Quarterly review checklist:
- Open every document and verify: prices are current, product names are correct, no discontinued
items remain, campaign references are up to date
- Remove any document labelled ARCHIVED that has not been referenced in the past six months
- Add new personas, products, seasonal context, or market notes gathered since the last review
- Update public holiday and cultural events calendar for the coming quarter
- Run five common queries against the updated base — e.g. "Write a caption for [current product]",
"Answer a customer question about delivery to Jinja", "Suggest a content idea for [upcoming
holiday]"
- Compare output quality to the previous quarter's baseline and note improvements or regressions
- Brief the content team on any changes to documents or approved language
Trigger an unscheduled review when:
- A product is launched, discontinued, or repriced
- A campaign launches or concludes
- A competitor makes a significant move
- The brand refreshes its tone of voice or visual identity
- A new team member joins who will use the knowledge base
EA Calibration
Prioritise these local market context documents for Ugandan and East African clients.

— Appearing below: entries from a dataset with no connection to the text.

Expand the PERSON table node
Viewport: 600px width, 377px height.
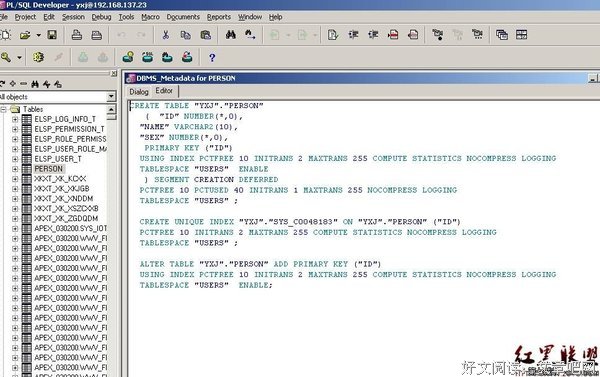point(15,169)
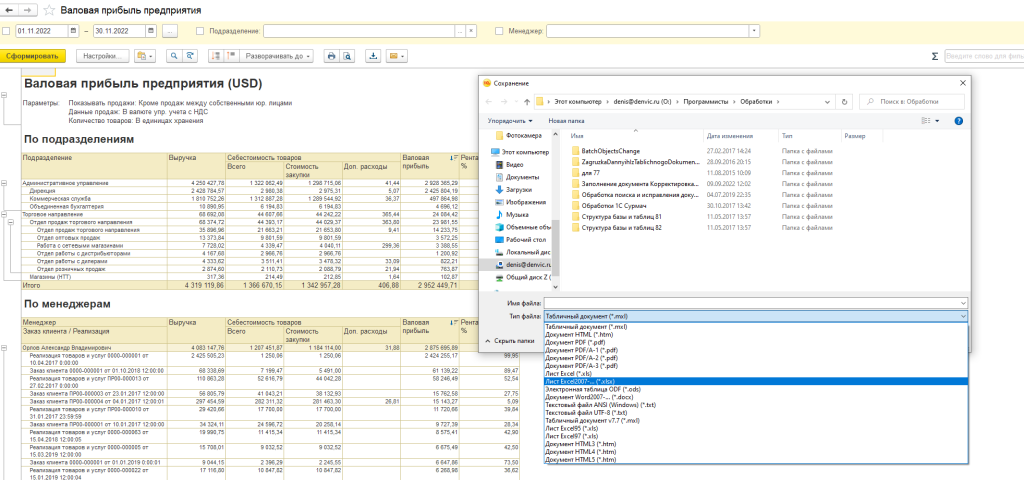Viewport: 1024px width, 480px height.
Task: Click the magnifier find icon in toolbar
Action: click(174, 56)
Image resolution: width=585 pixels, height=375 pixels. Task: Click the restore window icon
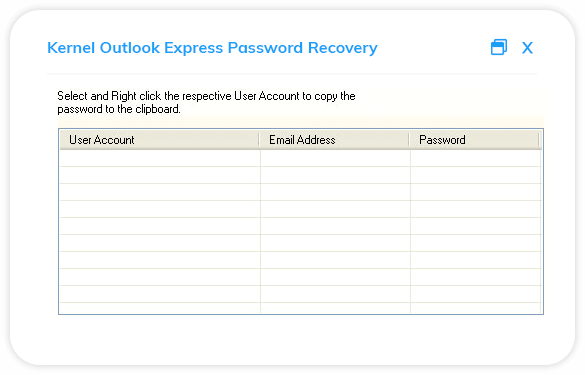click(x=498, y=47)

They are the
most common gap between generic AI output and locally relevant content.
Ugandan public holidays and cultural events. Load a calendar document covering the current year.
Include Independence Day (9 October), Liberation Day (26 January), Martyrs' Day (3 June), Heroes'
Day (9 June), Christmas, Eid al-Fitr, Eid al-Adha, and any business-relevant trade fairs,
festivals, or academic events.
Local pricing context. All prices must appear in UGX first. Where USD is used (e.g. imported
goods, software subscriptions), include the UGX equivalent at current rate with the date of
conversion noted. AI models that only see USD pricing produce captions and copy that alienate
local audiences.
Regional language preferences. Document the client's approved register: formal written English
for professional sectors; relaxed English mixed with Luganda greetings for consumer brands.

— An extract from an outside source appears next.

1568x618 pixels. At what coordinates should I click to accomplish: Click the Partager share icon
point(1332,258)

Include approved Luganda phrases (e.g. "Webale nnyo" for "thank you very much", "Nsanyuse" for
"I am pleased/welcome") and note where each is appropriate.

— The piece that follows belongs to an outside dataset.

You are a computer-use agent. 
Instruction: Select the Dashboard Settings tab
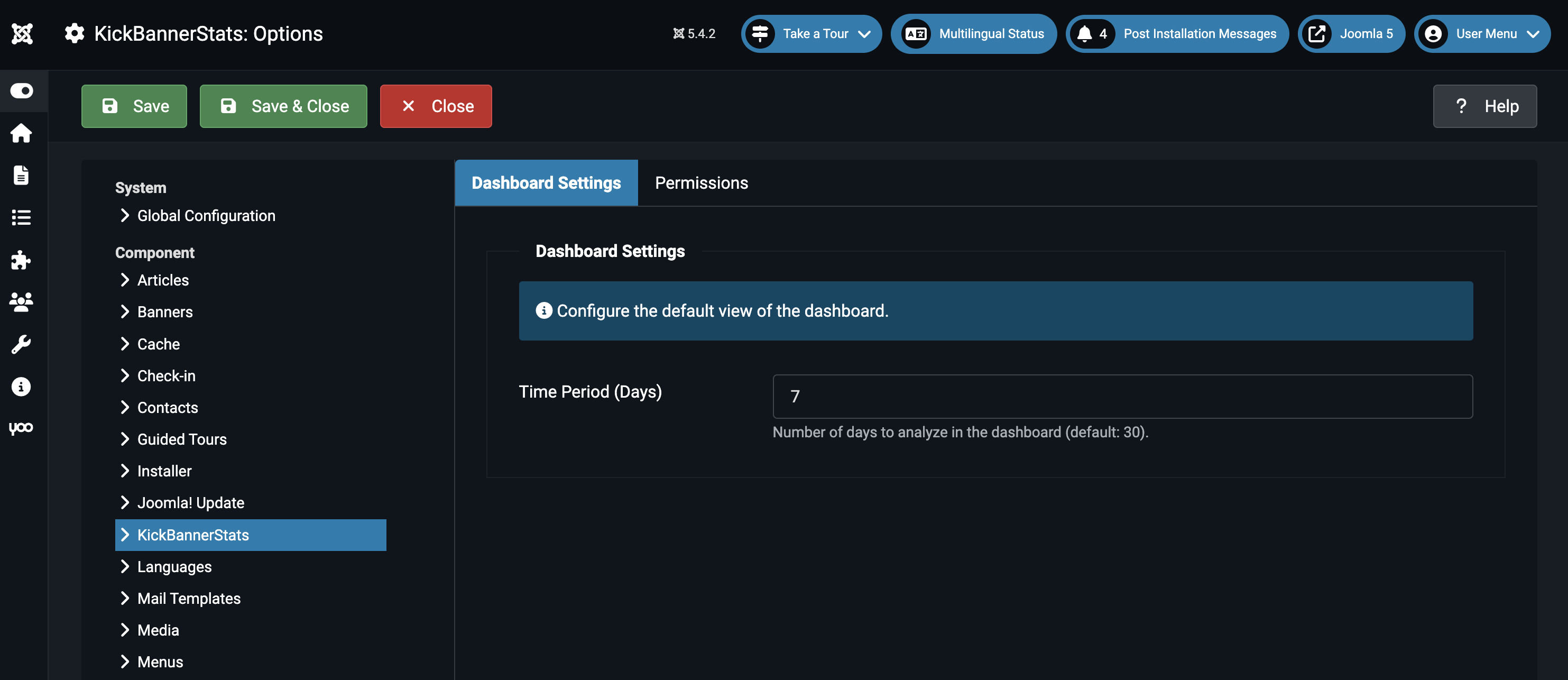[546, 182]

Local competitor names and positioning. Name the actual Ugandan or EA competitors — not generic
global ones. AI models can otherwise generate competitive comparisons referencing irrelevant
international brands. Ground the comparison in the real local market.
Quality Criteria
- Knowledge base covers all seven document types: brand identity, audience, products/services,
past campaigns, competitor notes, policies, and local market context
- Every document is structured with clear headings, explicit factual statements, the brand name
used in place of pronouns, and a date stamp
- Tool recommendation is matched to the client's budget, technical capacity, and primary use case
— not defaulted to the most expensive option
- Query workflow is documented in writing and shared with all content team members before
handover — not assumed knowledge
- Maintenance protocol is scheduled (quarterly minimum) with a named owner and a written checklist
- EA market context documents — public holidays, UGX pricing, language register, local competitors
— are present and current at the time of handover
- At least five test queries are run against the completed knowledge base before handover, with
outputs reviewed against brand standards
- Uganda Data Protection and Privacy Act (2019) compliance is noted on any document containing
customer data (personas, customer quotes, contact information)
References
Lamplugh, M. (2024) The AI Marketing Playbook, 2nd edn. Mercury Learning.
Sweenor, D.E. and Mulkers, Y. (2024) Generative AI Business Applications. TinyTechMedia.